Belgique

Les 50 millions d'euros annuels de financement climatique auxquels la Belgique s'est engagée sont additionnels aux montants consacrés à l'aide publique au développement, a déclaré lundi à Paris la ministre fédérale de l'Energie et du Développement durable, Marie Christine Marghem. 

Lors de l'ouverture de la COP21, le 30 novembre dernier, le Premier ministre Charles Michel avait annoncé un engagement de la Belgique à un financement climatique annuel de 50 millions d'euros jusqu'en 2020 en faveur des pays en voie de développement.

Un doute subsistait toutefois sur le caractère "additionnel" de ce financement. Un point crucial pour les ONG qui demandent avec force que les budgets de la coopération au développement ne soient pas détournés vers le financement climatique, destiné aux pays pauvres victimes des changements climatiques, mais que ce financement provienne de moyens nouveaux.

"Tout est additionnel", a assuré Mme Marghem au sujet de ces 50 millions d'euros par an.
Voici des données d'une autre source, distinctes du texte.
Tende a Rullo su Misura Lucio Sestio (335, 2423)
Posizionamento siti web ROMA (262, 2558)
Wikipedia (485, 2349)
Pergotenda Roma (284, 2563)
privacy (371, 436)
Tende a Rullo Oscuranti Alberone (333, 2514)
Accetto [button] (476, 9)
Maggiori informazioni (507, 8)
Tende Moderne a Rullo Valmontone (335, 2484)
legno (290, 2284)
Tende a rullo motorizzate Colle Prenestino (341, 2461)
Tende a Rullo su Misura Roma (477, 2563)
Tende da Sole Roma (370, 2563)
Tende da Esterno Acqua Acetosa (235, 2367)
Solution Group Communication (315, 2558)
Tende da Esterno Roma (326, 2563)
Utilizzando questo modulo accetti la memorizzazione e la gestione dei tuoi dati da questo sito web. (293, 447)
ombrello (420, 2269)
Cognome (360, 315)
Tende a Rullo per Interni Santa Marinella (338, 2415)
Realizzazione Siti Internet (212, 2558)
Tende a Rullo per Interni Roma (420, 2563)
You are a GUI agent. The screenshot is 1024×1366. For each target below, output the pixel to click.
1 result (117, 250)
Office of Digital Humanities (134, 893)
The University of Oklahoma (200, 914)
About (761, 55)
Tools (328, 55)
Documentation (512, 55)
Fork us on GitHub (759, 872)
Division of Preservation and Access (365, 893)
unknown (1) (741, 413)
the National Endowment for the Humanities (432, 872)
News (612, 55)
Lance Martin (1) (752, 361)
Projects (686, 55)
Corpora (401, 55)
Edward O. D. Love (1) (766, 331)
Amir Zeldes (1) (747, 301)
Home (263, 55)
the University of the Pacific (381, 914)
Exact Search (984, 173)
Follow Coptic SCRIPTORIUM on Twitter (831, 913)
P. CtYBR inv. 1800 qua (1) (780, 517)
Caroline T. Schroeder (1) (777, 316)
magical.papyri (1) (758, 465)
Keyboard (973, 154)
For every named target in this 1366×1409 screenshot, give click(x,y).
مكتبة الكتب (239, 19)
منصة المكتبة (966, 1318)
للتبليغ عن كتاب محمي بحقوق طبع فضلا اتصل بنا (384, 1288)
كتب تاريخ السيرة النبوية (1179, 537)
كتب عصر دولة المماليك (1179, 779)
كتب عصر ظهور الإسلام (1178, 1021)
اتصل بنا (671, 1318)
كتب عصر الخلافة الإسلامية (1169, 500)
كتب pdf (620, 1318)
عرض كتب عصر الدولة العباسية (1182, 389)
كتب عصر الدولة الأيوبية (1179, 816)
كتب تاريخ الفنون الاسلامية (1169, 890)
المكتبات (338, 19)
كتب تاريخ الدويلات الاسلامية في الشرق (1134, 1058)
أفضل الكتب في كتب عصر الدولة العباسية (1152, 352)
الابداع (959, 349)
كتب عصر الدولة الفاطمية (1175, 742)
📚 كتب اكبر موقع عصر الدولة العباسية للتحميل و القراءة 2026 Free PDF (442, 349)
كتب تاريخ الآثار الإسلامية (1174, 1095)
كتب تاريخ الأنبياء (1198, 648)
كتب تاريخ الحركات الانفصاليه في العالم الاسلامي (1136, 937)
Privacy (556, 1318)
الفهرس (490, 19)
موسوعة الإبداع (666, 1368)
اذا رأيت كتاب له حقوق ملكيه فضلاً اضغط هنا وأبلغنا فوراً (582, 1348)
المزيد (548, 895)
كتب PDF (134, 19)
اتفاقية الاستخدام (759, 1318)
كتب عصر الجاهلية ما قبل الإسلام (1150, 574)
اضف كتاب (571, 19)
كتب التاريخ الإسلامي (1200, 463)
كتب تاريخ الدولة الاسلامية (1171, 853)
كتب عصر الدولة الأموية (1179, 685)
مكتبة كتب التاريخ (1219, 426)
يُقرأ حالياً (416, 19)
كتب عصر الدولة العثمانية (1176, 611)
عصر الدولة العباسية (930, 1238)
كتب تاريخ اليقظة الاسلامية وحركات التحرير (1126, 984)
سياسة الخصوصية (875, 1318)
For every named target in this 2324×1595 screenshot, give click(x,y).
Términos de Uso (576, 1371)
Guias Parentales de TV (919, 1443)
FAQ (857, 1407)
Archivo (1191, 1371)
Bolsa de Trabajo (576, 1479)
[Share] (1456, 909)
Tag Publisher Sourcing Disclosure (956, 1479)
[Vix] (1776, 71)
La ministre fédérale rejette en outre les critiques selon lesquelles ce montant serait trop faible. "Cela représente tout de même 250 millions d'euros d'ici 2020", a-t-elle pointé, tout en rappelant le contexte d'importantes restrictions budgétaires.

Sur les 50 millions d'euros, 25 millions seront assumés par le fédéral, 14,5 millions par la Flandre, 8,25 millions par la Wallonie et 2,25 millions par Bruxelles, comme convenu dans l'accord entre Fédéral et Régions sur la répartition de l'effort climatique 2013-2020.

Le financement climatique est l'une des questions-clef des négociations en cours à Paris. Les pays développés doivent respecter leur promesse, faite à Copenhague en 2009, d'alimenter à hauteur de 100 milliards de dollars par an dès 2020 un fonds vert pour le climat, sous peine de braquer les pays en développement, particulièrement vulnérables aux changements climatiques, souligne-t-on dans le rang des ONG.

Les pays riches s'étaient également engagés à mobiliser 30 milliards de dollars pour 2012 au bénéfice des pays en voie de développement. La contribution européenne à ce programme "Fast Start" s'élevait à 7,2 milliards d'euros, dont 150 millions à charge de la Belgique. Notre pays n'a toutefois pas respecté sa promesse dans les temps, seuls quelque 90 millions d'euros ayant alors été déboursés.


Paul Furlan loue "une délégation belge de très haut niveau"

© Belga

La délégation belge présente au Bourget depuis le 29 novembre pour la Conférence des Nations unies sur le climat est "de très haut niveau", a tenu à souligner le ministre wallon en charge du Climat, Paul Furlan, à son arrivée à Paris.

Avec cette seconde semaine de négociations qui débute à la COP21, les ministres des 195 pays ont pris le relais des négociations afin d'aboutir à un accord mondial censé limiter à maximum 2°C le réchauffement climatique.

Les ministres wallons Furlan, compétent pour le climat et l'énergie, et Di Antonio, compétent pour l'Environnement, sont depuis lundi matin au Bourget, de même que la ministre fédérale de l'Energie et du Développement durable, Marie Christine Marghem. Ils ont d'abord participé à un briefing de la délégation belge tandis que Mme Marghem et M. Furlan, ce dernier en qualité de représentant de la Belgique dans les réunions européennes, ont enchaîné avec une réunion de coordination européenne puisque l'Union européenne parle d'une seule voix dans les négociations climatiques.

Les ministres flamande et bruxelloise Schauvliege et Fremault sont quant à elles attendues à partir de mardi à la COP21.

Lors du briefing matinal intra-belge, M. Furlan a eu l'occasion de louer les qualités de la délégation belge à Paris, "composée d'experts considérés comme de très haut niveau" et "d'interlocuteurs sur lesquels on s'appuie pour faire avancer les choses tant au niveau intra-européen qu'en dehors", selon le ministre wallon. En ces temps de critiques à l'égard de la Belgique, c'est une fleur au chapeau de notre pays et de la Région wallonne, a-t-il encore relevé.